By way of an example I dealt with a case where the client needed emergency surgery on admission for some unexplained abdominal condition. Post-operatively she was transferred to a busy surgical ward where staff were dealing with a number of elderly and confused post-operative patients. Initial checks on her blood pressure and pulse were reasonable if a little chaotic but after a few hours they stopped either due to an emergency on the ward or because of other distractions. In any event the nursing staff failed to notice the decreasing blood pressure and the rapidly rising pulse. By the following morning when the client collapsed and had a heart attack she was only successfully resuscitated by the excellent skills of the ICU and cardiac crash teams. She was in ICU for many months and ultimately developed numerous complications for being immobile. Most are permanent and from running a small business she became someone unable to work, being cared for by her children.
There was a failure from nursing staff to see the problem not because they did not have the skills but because they did not have the benefit of proper time to look after the patient.
Likewise the continued issue about out of hours care (both GP and other) means that many emergencies simply do not get the level of care which is appropriate. All of these types of issues ultimately lead to potential medical negligence claims.
These are life threatening illnesses which require rapid and experienced input. The consequences other than loss of life can be significant. That can reflect in the value of the claim and sadly the likelihood of it being settled at a reasonably early stage.
Whilst the media and the government continue to complain about legal costs in clinical negligence cases, perhaps it would be better if they paid attention to the numerous reports from differing sources which all indicate that inadequate facilities, poor staff ratios and out of hours problems leads to poorer outcomes.
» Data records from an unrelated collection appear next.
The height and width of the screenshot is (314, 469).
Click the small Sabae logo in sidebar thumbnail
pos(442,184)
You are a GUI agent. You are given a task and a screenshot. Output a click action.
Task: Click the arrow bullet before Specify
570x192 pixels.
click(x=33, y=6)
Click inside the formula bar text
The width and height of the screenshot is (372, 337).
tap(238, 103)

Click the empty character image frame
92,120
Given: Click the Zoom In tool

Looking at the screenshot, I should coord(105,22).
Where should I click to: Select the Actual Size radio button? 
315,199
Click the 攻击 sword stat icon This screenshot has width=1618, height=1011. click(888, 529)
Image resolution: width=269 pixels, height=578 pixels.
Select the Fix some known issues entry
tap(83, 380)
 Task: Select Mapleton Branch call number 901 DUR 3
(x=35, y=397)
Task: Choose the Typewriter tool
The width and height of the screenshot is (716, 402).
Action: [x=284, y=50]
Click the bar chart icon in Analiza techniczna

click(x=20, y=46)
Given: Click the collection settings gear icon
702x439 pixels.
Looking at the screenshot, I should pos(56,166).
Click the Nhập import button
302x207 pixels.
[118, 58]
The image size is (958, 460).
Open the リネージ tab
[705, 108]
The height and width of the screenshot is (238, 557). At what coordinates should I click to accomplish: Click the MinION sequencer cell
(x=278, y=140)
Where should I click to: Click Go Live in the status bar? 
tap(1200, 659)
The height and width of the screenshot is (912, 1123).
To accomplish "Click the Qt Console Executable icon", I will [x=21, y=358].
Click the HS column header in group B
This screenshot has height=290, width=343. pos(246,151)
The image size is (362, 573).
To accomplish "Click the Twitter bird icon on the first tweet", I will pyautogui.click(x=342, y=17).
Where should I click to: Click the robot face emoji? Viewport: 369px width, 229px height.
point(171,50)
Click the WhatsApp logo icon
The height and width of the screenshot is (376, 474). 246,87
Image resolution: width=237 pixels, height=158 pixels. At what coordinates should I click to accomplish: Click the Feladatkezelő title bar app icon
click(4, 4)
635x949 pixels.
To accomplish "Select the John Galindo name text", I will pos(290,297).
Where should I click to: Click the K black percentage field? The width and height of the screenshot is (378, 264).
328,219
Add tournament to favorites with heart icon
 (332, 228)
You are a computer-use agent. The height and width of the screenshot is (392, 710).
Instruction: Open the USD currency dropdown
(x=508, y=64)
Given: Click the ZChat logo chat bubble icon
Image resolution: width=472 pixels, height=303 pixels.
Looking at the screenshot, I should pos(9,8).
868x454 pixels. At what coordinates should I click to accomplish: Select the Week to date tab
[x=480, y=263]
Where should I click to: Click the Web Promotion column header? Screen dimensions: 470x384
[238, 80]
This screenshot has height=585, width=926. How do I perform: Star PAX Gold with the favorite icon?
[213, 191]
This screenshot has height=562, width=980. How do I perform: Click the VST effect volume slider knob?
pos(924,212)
This is a new area to report but these type of cases form a significant part of my caseload. I can only hope this report enables trusts to identify properly where resources should be directed and to ensure that these particularly challenging areas of medical and surgical practice are properly funded and supported. Otherwise it simply becomes another depressing report on how the NHS is not adapting to the problems identified in so many reports and medical comments over the years. That would be a waste.